- Texte source -
▼▼▼
Certains trouvent des femmes dans les pays d’immigration et
font des enfants.
Lors de ce processus, parmi toutes ces personnes,
nombreuses sont celles qui, en France, sont aujourd’hui françaises.
D’autres le seront demain.
Toutes ces personnes se trouvent dans des situations et
environnements qui leur demandent de nouvelles pratiques, d’autres modes de
vie, d’autres attitudes par rapport à des croyances, à des convictions, à des
traditions et autres.
Elles sont tenues de faire face à des changements continus
pour lesquels ils ne sont pas ou peu outillés, et d’essayer de s’adapter, sans
cesse, à des remaniements successifs dans des contextes difficiles.
Dans les sociétés d’origine, les parents ont eu à connaître
des manques dans de multiples domaines.
Leurs familles ont connu l’exode pour chercher à survivre comme elles peuvent, logées dans
des bidonvilles ou des habitats du même genre, maintenues dans l’ignorance,
sans formation, sans soins, sans sécurité, sans perspectives et sans beaucoup
d’autres choses.
Les enfants subissent ces manques.
Cela n’est pas sans conséquences sur l’autorité dans
l’éducation.
Les parents, qui ont eu des difficultés dans le nouveau
type d’échange inhérent à la période coloniale et néo-coloniale dans les
sociétés d’origine, n’échappent pas aux difficultés dans la société d’accueil.
▲▲▲
- Extrait de données -
▼▼▼
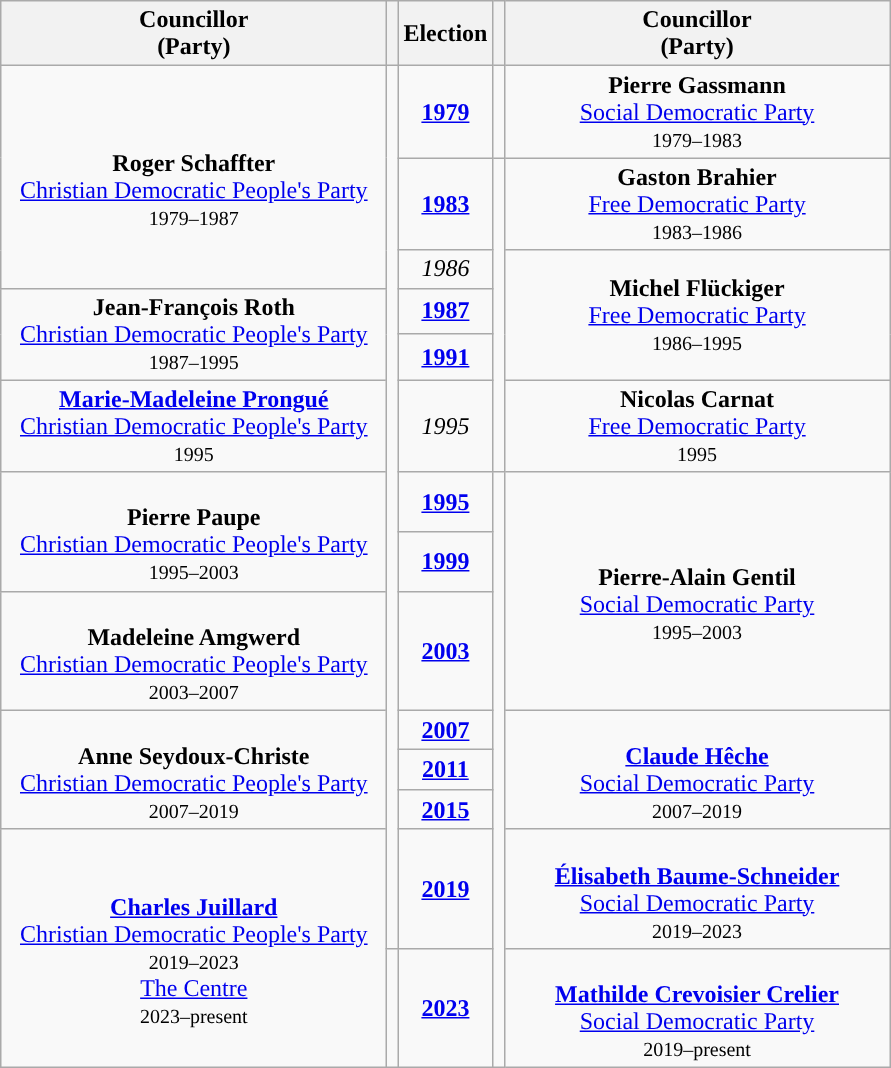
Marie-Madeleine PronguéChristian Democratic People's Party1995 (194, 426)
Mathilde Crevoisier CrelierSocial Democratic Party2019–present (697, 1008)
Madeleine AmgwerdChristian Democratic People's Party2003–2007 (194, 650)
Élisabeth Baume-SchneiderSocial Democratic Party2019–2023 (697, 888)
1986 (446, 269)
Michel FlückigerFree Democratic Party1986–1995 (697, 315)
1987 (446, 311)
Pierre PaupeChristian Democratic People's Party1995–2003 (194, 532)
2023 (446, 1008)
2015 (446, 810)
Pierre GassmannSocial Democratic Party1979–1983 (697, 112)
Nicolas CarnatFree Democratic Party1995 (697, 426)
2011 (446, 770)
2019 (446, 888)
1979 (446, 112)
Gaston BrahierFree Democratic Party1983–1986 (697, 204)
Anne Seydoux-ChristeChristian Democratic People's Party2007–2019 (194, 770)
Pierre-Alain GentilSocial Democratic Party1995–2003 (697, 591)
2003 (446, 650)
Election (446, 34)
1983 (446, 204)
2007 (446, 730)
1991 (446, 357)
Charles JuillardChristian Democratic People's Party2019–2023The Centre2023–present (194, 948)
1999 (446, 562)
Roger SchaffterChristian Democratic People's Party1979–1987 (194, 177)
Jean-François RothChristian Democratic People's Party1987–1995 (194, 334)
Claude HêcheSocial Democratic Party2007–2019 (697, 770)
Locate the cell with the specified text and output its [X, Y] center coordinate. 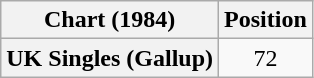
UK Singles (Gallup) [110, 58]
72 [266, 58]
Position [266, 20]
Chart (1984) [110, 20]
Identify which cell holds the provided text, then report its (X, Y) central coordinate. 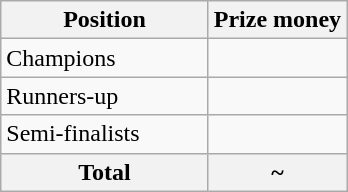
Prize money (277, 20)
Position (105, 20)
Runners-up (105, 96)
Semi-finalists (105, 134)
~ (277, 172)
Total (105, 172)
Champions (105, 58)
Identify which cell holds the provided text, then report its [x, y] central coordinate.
▲▲▲
▼▼▼
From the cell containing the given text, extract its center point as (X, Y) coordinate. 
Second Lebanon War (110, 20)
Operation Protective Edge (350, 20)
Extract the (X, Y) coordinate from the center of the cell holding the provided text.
▲▲▲
- Énoncé 1 -
Citez le passage du texte source qui commence par « Dans les sociétés » et se termine par « la société d’accueil. ».
- Énoncé 2 -
Pour chaque affirmation, dites par oui ou par non si elle concorde avec le texte source, puis citez les mots du texte qui le prouvent. (a) Dans les sociétés d'origine, les familles ont vécu dans des bidonvilles ou des habitats comparables. (b) Dans la société d'accueil, les parents échappent aux difficultés. (c) Toutes les personnes concernées sont déjà françaises.
Les entrées ci-dessus forment un matériau indépendant du texte source.

- Réponse attendue 1 -
Dans les sociétés d’origine, les parents ont eu à connaître
des manques dans de multiples domaines.
Leurs familles ont connu l’exode pour chercher à survivre comme elles peuvent, logées dans
des bidonvilles ou des habitats du même genre, maintenues dans l’ignorance,
sans formation, sans soins, sans sécurité, sans perspectives et sans beaucoup
d’autres choses.
Les enfants subissent ces manques.
Cela n’est pas sans conséquences sur l’autorité dans
l’éducation.
Les parents, qui ont eu des difficultés dans le nouveau
type d’échange inhérent à la période coloniale et néo-coloniale dans les
sociétés d’origine, n’échappent pas aux difficultés dans la société d’accueil.

- Réponse attendue 2 -
(a) Oui : « logées dans des bidonvilles ou des habitats du même genre ».
(b) Non : « n’échappent pas aux difficultés dans la société d’accueil ».
(c) Non : « D’autres le seront demain. »